▶ [Directions]
a. In the post on Chinese character variants, when does 里 in Simplified become 裡 in Traditional?
b. Carry on the post about Chinese character variants, picking up after its final sentence.

------ Source document ------

Open chinese-words-separator opened 1 year ago
OK so the topic of variants is more complicated than it should be to say the least😊
The first thing to note is that “traditional” and “simplified” does not really apply to a word, but to a character. But we can't just have a character normalisation table that says for example “every time you see 里 in Simplified, it’s 裡 in Traditional” because it isn’t—it’s 裡 in Traditional only in the specific instances where it means “inside”, which is not always. Similarly, there are Traditional characters that might or might not map to specific Simplified characters depending on their context. There are plenty of character mappings that really do work 100% of the time, which is why I have the --post-normalise
option on my Annotator Generator—that reduces the download size of my Android apps, because I can eliminate alternate forms of most words just by feeding all input characters through a normalisation table before starting to split, but this does not work on all characters, so I still need to handle the others. Thankfully, most Chinese text does not mix up Simplified and Traditional characters at random in the same word—it’ll be 为什么 (Simplified) or 為什麼 (Traditional), but not usually 为什麼 (Simplified first character, Traditional last character)—well that specific example can be handled by my normalisation table, but if it couldn’t then it's usually safe to pretend that there exist Simplified Chinese words and Traditional Chinese words, and hence have "Simplified" and "Traditional" fields at a word level in dictionaries. Which also means software doesn't have to have a normalisation table—if you don't, you'll just have to ship a bit more data, and you just might not cope so well with that one-in-a-million page where someone mixes Traditional and Simplified in the same word, usually due to some very old Traditional-to-Simplified conversion software having gone wrong.

------ Exercise data ------

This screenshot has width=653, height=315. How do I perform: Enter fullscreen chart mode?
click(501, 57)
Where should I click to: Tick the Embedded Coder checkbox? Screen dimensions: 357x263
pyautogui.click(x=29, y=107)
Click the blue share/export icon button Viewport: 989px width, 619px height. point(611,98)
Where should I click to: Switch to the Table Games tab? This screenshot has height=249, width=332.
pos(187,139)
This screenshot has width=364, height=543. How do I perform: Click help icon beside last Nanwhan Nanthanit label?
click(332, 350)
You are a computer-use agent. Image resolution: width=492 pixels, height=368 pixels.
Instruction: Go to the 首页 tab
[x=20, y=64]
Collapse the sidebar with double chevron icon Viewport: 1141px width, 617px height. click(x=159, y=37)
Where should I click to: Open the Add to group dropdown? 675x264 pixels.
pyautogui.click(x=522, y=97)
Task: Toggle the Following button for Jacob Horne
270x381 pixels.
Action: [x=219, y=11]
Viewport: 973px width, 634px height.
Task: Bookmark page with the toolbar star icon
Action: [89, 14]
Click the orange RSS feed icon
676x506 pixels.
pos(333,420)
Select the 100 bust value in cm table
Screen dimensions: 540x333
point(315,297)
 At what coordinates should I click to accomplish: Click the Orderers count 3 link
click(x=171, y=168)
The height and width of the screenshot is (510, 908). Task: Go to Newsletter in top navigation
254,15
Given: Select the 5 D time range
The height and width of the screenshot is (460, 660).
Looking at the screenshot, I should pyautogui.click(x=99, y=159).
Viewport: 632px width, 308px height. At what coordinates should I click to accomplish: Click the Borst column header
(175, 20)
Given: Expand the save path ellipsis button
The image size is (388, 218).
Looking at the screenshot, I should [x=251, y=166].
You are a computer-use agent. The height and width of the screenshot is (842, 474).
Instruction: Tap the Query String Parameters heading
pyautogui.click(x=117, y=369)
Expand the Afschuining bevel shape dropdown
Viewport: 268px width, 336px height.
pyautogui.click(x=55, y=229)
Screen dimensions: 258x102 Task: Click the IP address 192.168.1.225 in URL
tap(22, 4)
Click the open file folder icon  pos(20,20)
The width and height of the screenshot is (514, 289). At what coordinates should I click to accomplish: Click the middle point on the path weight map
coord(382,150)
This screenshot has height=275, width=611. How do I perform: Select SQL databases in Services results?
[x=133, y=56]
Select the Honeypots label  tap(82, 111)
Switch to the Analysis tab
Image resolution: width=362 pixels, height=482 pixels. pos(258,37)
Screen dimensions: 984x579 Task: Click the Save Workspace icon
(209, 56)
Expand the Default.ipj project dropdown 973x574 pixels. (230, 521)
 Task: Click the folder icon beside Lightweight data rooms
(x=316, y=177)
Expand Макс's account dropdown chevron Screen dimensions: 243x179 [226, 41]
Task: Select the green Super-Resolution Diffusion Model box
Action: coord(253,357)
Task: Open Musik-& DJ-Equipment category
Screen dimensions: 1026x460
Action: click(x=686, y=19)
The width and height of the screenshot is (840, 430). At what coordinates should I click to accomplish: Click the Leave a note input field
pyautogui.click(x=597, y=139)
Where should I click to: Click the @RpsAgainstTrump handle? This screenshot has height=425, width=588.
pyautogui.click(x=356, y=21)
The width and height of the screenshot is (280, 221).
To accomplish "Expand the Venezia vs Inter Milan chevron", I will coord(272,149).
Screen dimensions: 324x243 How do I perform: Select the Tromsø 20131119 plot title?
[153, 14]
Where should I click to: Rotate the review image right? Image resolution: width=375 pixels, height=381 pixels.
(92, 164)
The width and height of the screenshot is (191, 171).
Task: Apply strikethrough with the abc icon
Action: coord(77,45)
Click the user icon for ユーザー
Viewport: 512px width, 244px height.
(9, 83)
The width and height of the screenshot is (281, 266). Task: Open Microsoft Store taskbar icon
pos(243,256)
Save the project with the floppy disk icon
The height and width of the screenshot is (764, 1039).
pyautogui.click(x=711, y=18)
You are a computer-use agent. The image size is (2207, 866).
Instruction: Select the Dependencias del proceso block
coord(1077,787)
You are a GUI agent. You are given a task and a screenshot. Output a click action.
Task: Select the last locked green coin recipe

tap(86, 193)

------

▶ [Answers to this exercise]
a. Only in the instances where it means "inside."

b.
Now, enter variant characters. Unlike traditional and simplified, the variant characters really do get mixed in with non-variant ones almost at random (but usually on Traditional pages though: it's rarer to get variants on Simplified pages). So if we have a 5-character entry and 2 variants exist for each of 3 of those characters, then in theory there are 27 possible variations of that word—it's that bad. Thankfully though, the normalisation table does a much better job of ironing out the variants—and I haven't really found I needed to add so many "variant" entries since I implemented the table. The variant entries I did add were based on words I found in real texts (rather than "theoretically this is possible")—the process goes "try to read a text, oops it's getting split wrongly, can I add an entry to fix that". It's possible that some of those entries can now be removed if they'll be handled properly by the table anyway, but I didn't go out on a "crusade" to remove them all: after all, not all software has a normalisation table, and those entries are versions that I've actually seen in real text so we might as well keep them. (If you give Annogen a table, it automatically applies it to all the input text and de-duplicates the resulting rules, so it's not bothered by too many variants.) But on the other hand I've not been collecting so many new variants recently.
Also: usually when I put "variant" I meant "this word contains at least one variant character", but occasionally I just meant "this is a really weird way of writing the word but I've seen it done". At some point I should probably check through and clarify which entry is which.
In the case of 干淨/乾淨 the "variant" part is the second character, 淨. The "normal" version of this (at least in this word) would be 净 in Simplified, 凈 in Traditional—one less little stroke in the middle of the left-hand side, easy to miss. So the logic I applied was "well, looking at the rest of the word, i.e. the first character, 干 is simplified and 乾 is traditional, so I will put 干淨 into "simplified" and 乾淨 into "traditional", and "variant" into the definition. Actually the labels "traditional" and "simplified" make less sense in the presence of variants (we are very much backward-fitting data into a format that wasn't originally designed for it), but at least we can make them apply to the non-variant part of the word.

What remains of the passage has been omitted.